Senior Deep Learning Research Engineer – Multimedia GPU team
Top focus
NVIDIA is a global leader in AI, high-performance computing, and visualization, with GPU technology powering everything from modern computers to robots, autonomous systems, and the metaverse. As the pioneer of AI computing, NVIDIA is shaping the future of next-generation multimedia, generative AI, and spatial computing.
We are looking for a visionary Senior Deep Learning Research Engineer to join our team. In this role, you will bridge the gap between Deep learning research and production, pioneering the next generation of audio foundation models. If you are passionate about solving ultra-complex, multi-modal AI problems that will redefine industry standards for entertainment, communication, and digital twins, come join us.
What you’ll be doing: Pioneer Generative AI - Audio Architecture: Lead the research, design, and development of state-of-the-art deep learning models solving complex problems in audio and speech domains. Drive Future Technology Roadmaps: Define the technical vision and R&D strategy for NVIDIA’s future Audio, Speech and multimedia DL algorithms, ensuring alignment with hardware advancements.
Scale Massive Foundation Models: Train and optimize large-scale generative models (Diffusion, Transformers, Autoregressive models) using distributed training across massive GPU clusters. Audio-Speech-Visual Fusion: Develop advanced algorithms for speech transformation, spatial audio, audio enhancements, and real-time video/audio enhancements using Deep Learning Algos.
Cross-Functional Leadership: Collaborate closely with NVIDIA Research, hardware architecture teams, and product groups (such as NeMo, AI4Media, and Broadcast) to productize breakthrough technologies. Productize and Deploy models on Edge: Develop and productize inference models on NVIDIA GPUs and Nvidia RTX Spark platforms as SDK/Microservices after optimization.
Technical Mentorship: Mentor senior engineers and scientists, foster a culture of technical excellence, and maintain high standards via code and design reviews. What we need to see: PhD in Computer Science, Artificial Intelligence, Applied Mathematics, or a related quantitative field. 10+ years of industry or post-doc experience directly developing advanced deep learning models for audio, image, and video processing.
Deep Mastery of Generative AI: Proven track record of working with Diffusion models, GANs, Transformers, VAEs, Neural Radiance Fields (NeRFs) / 3D Gaussian Splatting, GRUs etc.

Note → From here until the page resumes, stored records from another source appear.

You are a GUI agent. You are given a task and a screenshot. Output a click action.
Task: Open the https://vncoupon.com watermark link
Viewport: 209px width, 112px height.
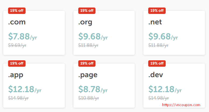[181, 105]
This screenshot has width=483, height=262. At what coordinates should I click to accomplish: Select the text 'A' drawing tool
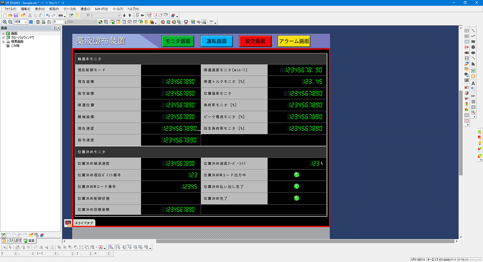[473, 84]
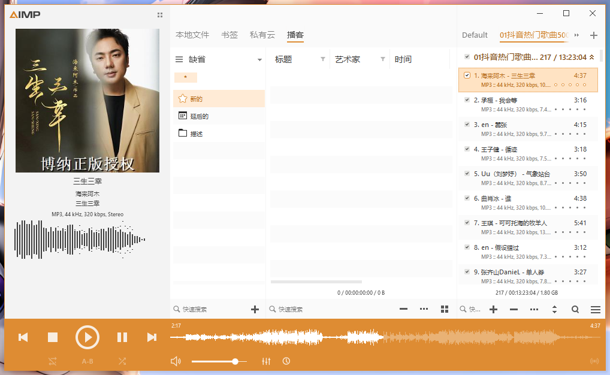610x375 pixels.
Task: Open the smartlist hamburger icon beside 缺省
Action: [x=179, y=59]
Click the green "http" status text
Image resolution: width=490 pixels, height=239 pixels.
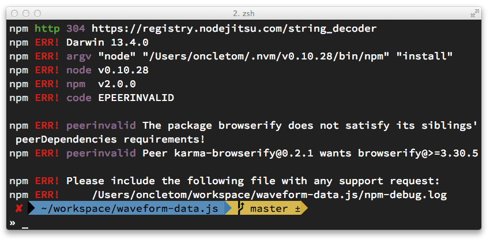pyautogui.click(x=47, y=28)
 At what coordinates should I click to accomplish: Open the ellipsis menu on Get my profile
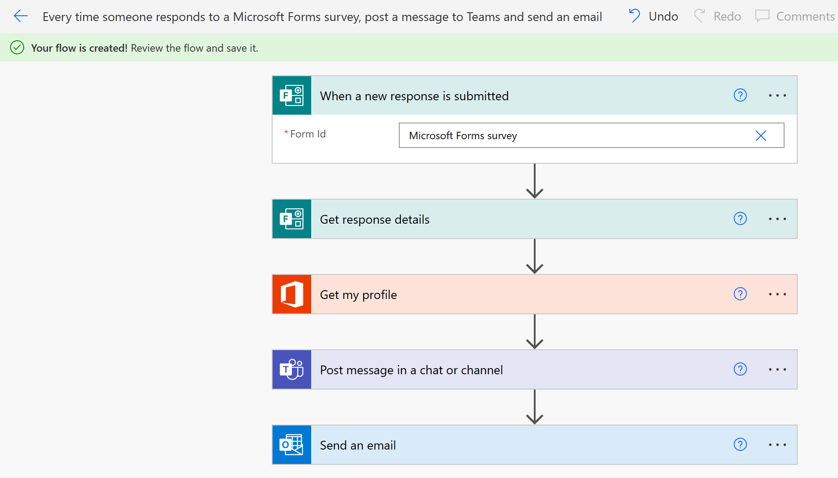(x=777, y=294)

Strong Programming & Software Architecture: Elite Python coding skills with a solid foundation in production-grade software design, scalability, and data structures.

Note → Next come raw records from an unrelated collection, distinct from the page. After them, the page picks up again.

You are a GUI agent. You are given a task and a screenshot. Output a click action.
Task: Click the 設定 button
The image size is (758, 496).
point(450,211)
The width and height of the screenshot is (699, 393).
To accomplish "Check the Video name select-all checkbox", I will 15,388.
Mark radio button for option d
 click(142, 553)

Framework Proficiency: Expert-level hands-on experience with PyTorch and deep familiarity with multi-modal data processing pipelines (video decoding, audio DSP, spectrogram analysis). Proven Impact: A strong portfolio of shipped high-impact commercial AI products or a stellar publication record at top-tier AI conferences (CVPR, ICCV, SIGGRAPH, NeurIPS, ICASSP, Interspeech).
Ways to stand out from the crowd: Deep understanding of Generative Audio/Speech Architecture and Algorithms Experience with large-scale distributed training frameworks (e.g., Megatron-LM, DeepSpeed, PyTorch FSDP) on cluster architectures. High proficiency in C++ and low-level GPU optimization tools like CUDA, cuDNN, Triton, or TensorRT .
Experience in building World Models or physics-informed neural networks for video synthesis would be an add-on. NVIDIA is committed to fostering a diverse work environment and is proud to be an equal opportunity employer. We do not discriminate based on race, religion, color, national origin, gender, gender expression, sexual orientation, age, marital status, veteran status, disability status, or any other characteristic protected by law.